Idealmente, tu consejo debería incluir:

  • Mentores que comparten experiencias y te ayudan a aprender de retos que ellos ya enfrentaron.
  • Coaches que aumentan tu autoconocimiento y te ayudan a descubrir tus propias soluciones.
  • Patrocinadores que abogan por ti ante los altos líderes y crean oportunidades.
  • Colegas que dan retroalimentación honesta porque ven tus fortalezas y debilidades día a día.

Uno de los errores más grandes que comete la gente es suponer que un patrocinador, un mentor y un coach son intercambiables. No lo son. A lo largo de mi carrera, he recurrido a distintas personas para distintas necesidades: a veces para cuestionar mi forma de pensar, otras para abrirme una puerta, darme retroalimentación franca o compartir lecciones de una experiencia similar. Entender el papel que cumple cada persona te ayuda a construir relaciones de manera intencional, en lugar de esperar que un solo individuo cubra todas tus necesidades de desarrollo.

Relacionado: Todos necesitan un mentor, pero ser mentor es igual de importante. Aquí te explicamos por qué

Primero identifica los vacíos

Antes de decidir quién debe formar parte de tu consejo directivo personal, tómate el tiempo para entender dónde realmente necesitas apoyo. Mucha gente empieza a buscar mentores antes de tener claridad sobre qué tipo de guía necesita. Un mejor enfoque es comenzar por la retroalimentación.

Un ejercicio que suelo recomendar: pide opiniones honestas a cinco personas. Elige a dos colegas de confianza, dos compañeros de otro departamento y una persona con quien hayas tenido cierta fricción profesional. Hazle a cada una las mismas preguntas sobre tus fortalezas, oportunidades de desarrollo y efectividad general. El objetivo es escuchar con atención, no explicarte ni defenderte.

Cuando varias personas señalan la misma oportunidad de crecimiento, préstale atención. Esos temas recurrentes suelen revelar dónde un mentor, coach, patrocinador o asesor podría tener el mayor impacto. Una vez que entiendes el vacío, encontrar a la persona correcta se vuelve mucho más sencillo.

Relacionado: Esta señal de alerta revela si estás estancado en un trabajo que no te llevará a ningún lado

Construye relaciones antes de necesitarlas

Muchos profesionales dudan en dar el primer paso porque temen parecer transaccionales. En realidad, la mayoría de las relaciones profesionales significativas comienzan con curiosidad, no con peticiones. El objetivo es conocer a la otra persona antes de pedirle algo.

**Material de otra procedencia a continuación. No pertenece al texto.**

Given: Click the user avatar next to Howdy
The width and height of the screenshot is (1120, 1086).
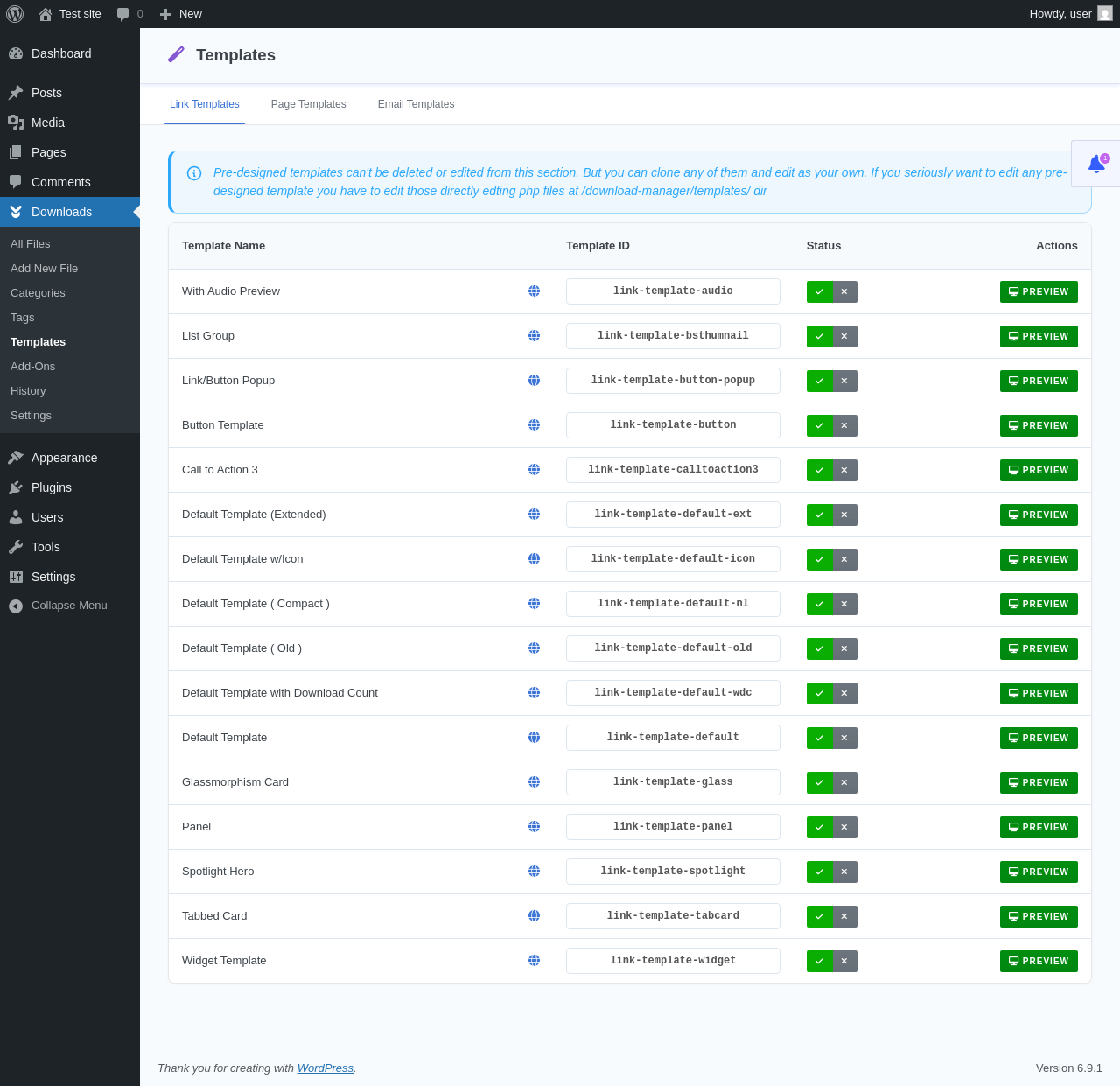Looking at the screenshot, I should point(1105,14).
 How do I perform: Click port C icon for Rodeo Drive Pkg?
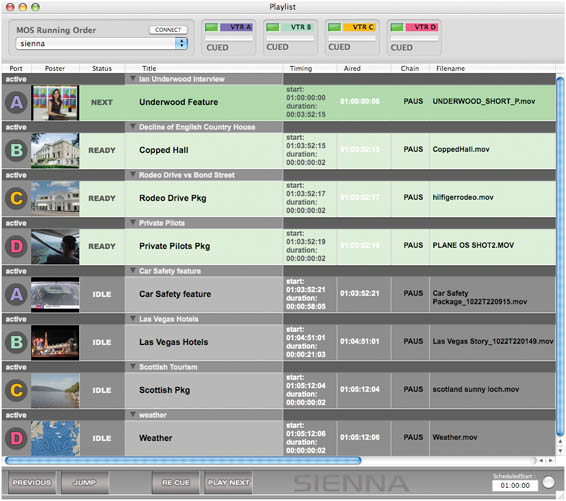tap(16, 198)
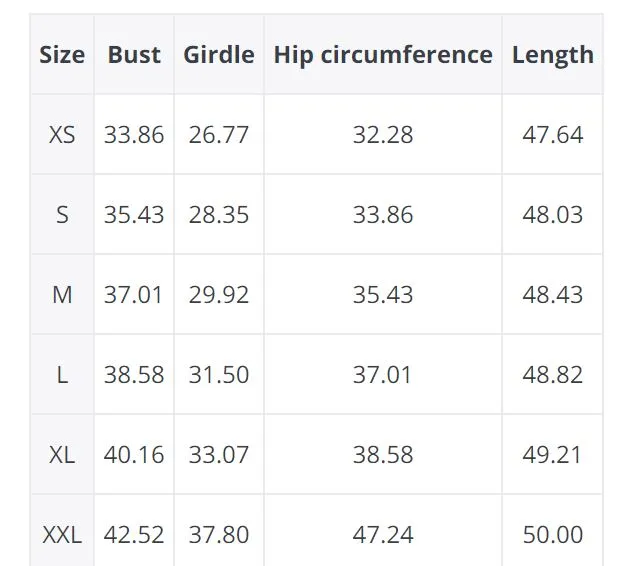Viewport: 629px width, 566px height.
Task: Select the XXL size row label
Action: 62,535
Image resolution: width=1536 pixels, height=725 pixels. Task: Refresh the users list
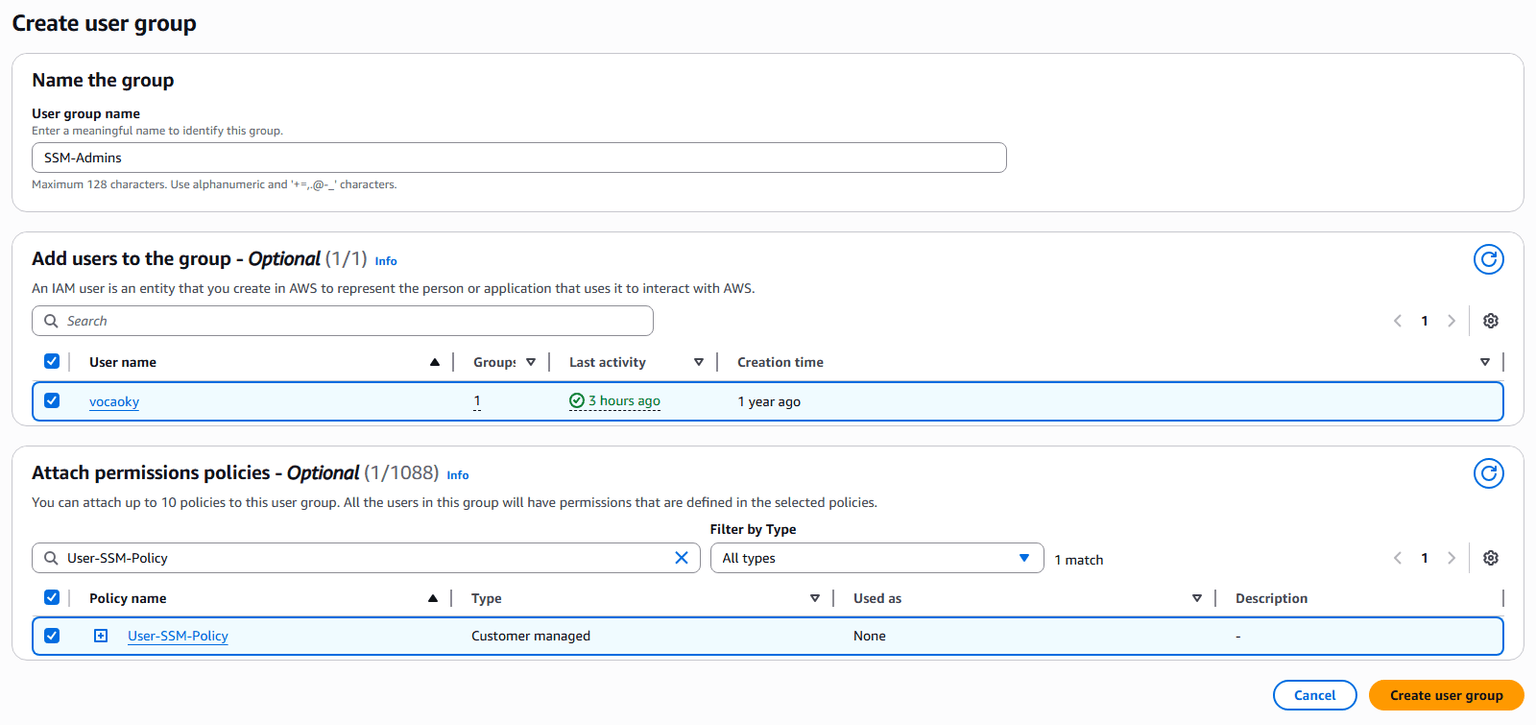[x=1488, y=260]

Cuando conozco a un líder por primera vez, suelo hacerle tres preguntas sencillas:

  • ¿Cuál es tu rol y cómo es un día típico para ti?
  • ¿Cómo llegaste hasta aquí?
  • ¿Qué consejo le darías a alguien que apenas empieza su carrera?

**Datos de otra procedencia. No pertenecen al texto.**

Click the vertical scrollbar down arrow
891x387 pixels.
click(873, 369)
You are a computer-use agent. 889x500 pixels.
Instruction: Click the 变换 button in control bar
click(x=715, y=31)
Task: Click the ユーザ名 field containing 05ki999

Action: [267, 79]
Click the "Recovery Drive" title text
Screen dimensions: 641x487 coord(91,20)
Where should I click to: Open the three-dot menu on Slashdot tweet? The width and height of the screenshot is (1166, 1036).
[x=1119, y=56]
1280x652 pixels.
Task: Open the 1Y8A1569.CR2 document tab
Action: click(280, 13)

Estas preguntas generan conversaciones auténticas y, al mismo tiempo, me ayudan a entender si esa persona disfruta formar a otros y compartir lecciones de su propio camino. Si la conversación fluye bien, agenda otra varios meses después. Las relaciones profesionales sólidas se construyen con constancia e interés genuino; rara vez surgen de una sola reunión de networking o de una petición repentina de ayuda en medio de una crisis profesional.

Relacionado: A los líderes no se les juzga por el esfuerzo, sino por su juicio. Así puedes agudizar el tuyo

Recurre a tu consejo en las decisiones críticas

Uno de los usos más valiosos de un consejo directivo personal es durante los periodos de transición. Cuando estaba considerando dejar el mundo corporativo estadounidense para dedicarme al emprendimiento, contacté a tres integrantes de mi consejo mucho antes de tomar la decisión final. Quería entender cómo abordarían líderes experimentados un cambio tan grande en su vida y carrera.

¿En qué riesgos se enfocarían primero? ¿Cómo se prepararían financieramente? ¿Qué acciones tomarían durante los últimos seis a doce meses antes de dar el salto? Cada persona abordó el reto de manera distinta, lo que me dio una perspectiva más amplia de la que habría podido desarrollar por mi cuenta.

El propósito de un consejo directivo personal es ayudarte a ver lo que de otro modo pasarías por alto. Toda empresa exitosa se apoya en un consejo de administración para cuestionar supuestos y fortalecer la toma de decisiones. Tu carrera merece el mismo nivel de apoyo estratégico.